Pelo conjunto de dados levantados constata-se o grande potencial de desenvolvimento de práticas de permacultura no âmbito do IFB campus Riacho Fundo, o que, no entanto, demanda apropriação da temática por estudantes, docentes, técnicos e demais membros da comunidade escolar/acadêmica acerca da temática. Isso pode ocorrer por meio de adequações dos currículos dos cursos ofertados na instituição pesquisada, bem como por meio do desenvolvimento de projetos de ensino, pesquisa e extensão que contemplem (ou efetivem) o modelo de permacultura ora esboçado. Trabalhar com práticas de permacultura vinculados aos conhecimentos “escolares” pode correlacionar aprendizagens cotidianas com as científicas aliando os conhecimentos técnicos e propedêuticos frente a uma situação-problema previamente delimitada pela comunidade escolar.

No que concerne ao conhecimento geográfico reconhece-se que o planejamento espacial (e ambiental) se mostra como um importante aliado da efetivação de um design de permacultura, visto que compreender o porquê da localização das coisas e fenômenos é um princípio básico deste conhecimento (Gomes, 2017). A Geografia, enquanto ciência e enquanto componente curricular da educação básica, também apresenta ferramentas pertinentes para aproximar as pessoas dos espaços numa complexa e necessária relação de afetos espaciais – algo igualmente fundamental para o sucesso da permacultura em qualquer espacialidade.

CONSIDERAÇÕES FINAIS

É comum o equívoco de que a possibilidade de uma relação harmônica entre a natureza e a sociedade seja inviável na contemporaneidade. Essa premissa esteve muito presente no imaginário coletivo pelo menos até a década de 1960, quando houve a efetivação de diversos estudos sobre essa relação, oriundos da ecologia e do movimento verde (Nery, 2018). A consequência de tal ascensão montou um cenário propício à inovação na área, o que fez com que na década seguinte, na Austrália, nascesse a permacultura. Muito mais que uma prática, a permacultura se trata de um estilo de vida, englobando uma ética de cuidado consigo mesmo, com o próximo e com o espaço.

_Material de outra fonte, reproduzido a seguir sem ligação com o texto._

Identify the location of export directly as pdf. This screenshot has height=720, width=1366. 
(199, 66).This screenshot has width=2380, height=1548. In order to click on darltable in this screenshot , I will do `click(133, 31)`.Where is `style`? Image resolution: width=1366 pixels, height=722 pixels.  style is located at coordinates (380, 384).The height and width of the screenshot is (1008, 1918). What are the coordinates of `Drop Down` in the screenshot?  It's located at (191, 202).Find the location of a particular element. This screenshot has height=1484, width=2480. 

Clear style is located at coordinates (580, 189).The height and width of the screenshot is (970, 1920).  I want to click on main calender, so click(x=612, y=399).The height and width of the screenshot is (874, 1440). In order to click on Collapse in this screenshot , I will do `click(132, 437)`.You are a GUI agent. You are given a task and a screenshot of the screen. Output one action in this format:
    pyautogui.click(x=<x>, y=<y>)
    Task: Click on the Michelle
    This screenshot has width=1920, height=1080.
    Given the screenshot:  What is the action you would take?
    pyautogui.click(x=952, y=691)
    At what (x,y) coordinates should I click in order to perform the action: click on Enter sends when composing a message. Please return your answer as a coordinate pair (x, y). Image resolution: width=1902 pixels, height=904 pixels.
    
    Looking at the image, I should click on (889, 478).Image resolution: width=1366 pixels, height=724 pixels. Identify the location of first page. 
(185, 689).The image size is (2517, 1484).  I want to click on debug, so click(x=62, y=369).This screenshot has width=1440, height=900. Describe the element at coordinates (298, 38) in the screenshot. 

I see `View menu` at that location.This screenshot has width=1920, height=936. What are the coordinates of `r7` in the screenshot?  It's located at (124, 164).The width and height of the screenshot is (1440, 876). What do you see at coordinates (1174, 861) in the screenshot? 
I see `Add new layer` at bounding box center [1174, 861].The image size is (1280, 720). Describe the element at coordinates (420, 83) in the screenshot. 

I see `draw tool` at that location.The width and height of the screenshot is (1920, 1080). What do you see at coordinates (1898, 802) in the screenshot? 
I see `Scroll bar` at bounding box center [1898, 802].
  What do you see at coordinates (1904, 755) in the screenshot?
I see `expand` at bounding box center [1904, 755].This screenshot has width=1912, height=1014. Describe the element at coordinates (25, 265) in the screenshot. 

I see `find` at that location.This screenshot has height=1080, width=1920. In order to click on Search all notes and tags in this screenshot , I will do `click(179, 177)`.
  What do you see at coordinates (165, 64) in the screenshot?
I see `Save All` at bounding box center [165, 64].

A proposta esboçada neste estudo, por sua vez, tratou de verificar como relacionar as práticas de permacultura dentro do ambiente escolar do campus Riacho Fundo do Instituto Federal de Brasília, de forma que se possa fortalecer o senso de comunidade e trabalhar diversas áreas do conhecimento, já que a permacultura se mostra como um campo holístico e inter/transdisciplinar. Algo tão complexo e relativamente novo como a permacultura, não pode se resumir a apenas um estudo. Assim, esta pesquisa trata-se de uma porta sendo aberta para jovens pesquisadores que ainda estão porvir. Configura-se em um início, um pequeno rascunho de uma ideia que tem que ser aprimorada, por meio do diálogo horizontal, ao longo do tempo. E ao se falar em portas, defende-se que a permacultura é uma saída possível e, necessária, para esse mundo extremamente caótico em que vivemos. A articulação dos conhecimentos com o fomento à convivência social (em perspectiva ampla) podem favorecer a diminuição das desigualdades e da fome, por exemplo.

Se por um lado a pandemia demandou a reorientação do planejamento inicial, como a eliminação de algumas visitas técnicas previamente planejadas e substituídas por outras estratégias de coletas de dados. De outro, demonstrou, na prática, a importância de regimes alimentares e de modelos de sociabilização que favoreçam o reconhecimento de técnicas e organizações produtivas esquecidas no imaginário social coletivo em detrimento de uma maneira única de pensar a produção de alimentos e de convivência social (Shiva, 2003).

Portanto, pode-se assinalar a importância e o “peso” da permacultura no cotidiano. Ainda há um longo caminho a percorrer, mas o início desse processo se mostra potente em gerar reflexões teórico-práticas e preocupação de mudanças de caráter ambiental e social, trazendo uma melhoria social para todos. Diante das desigualdades nas quais o mundo está mergulhado, a permacultura traz consigo a esperança e o sonho de romper com o modelo de produção nocivo vigente atualmente no Brasil.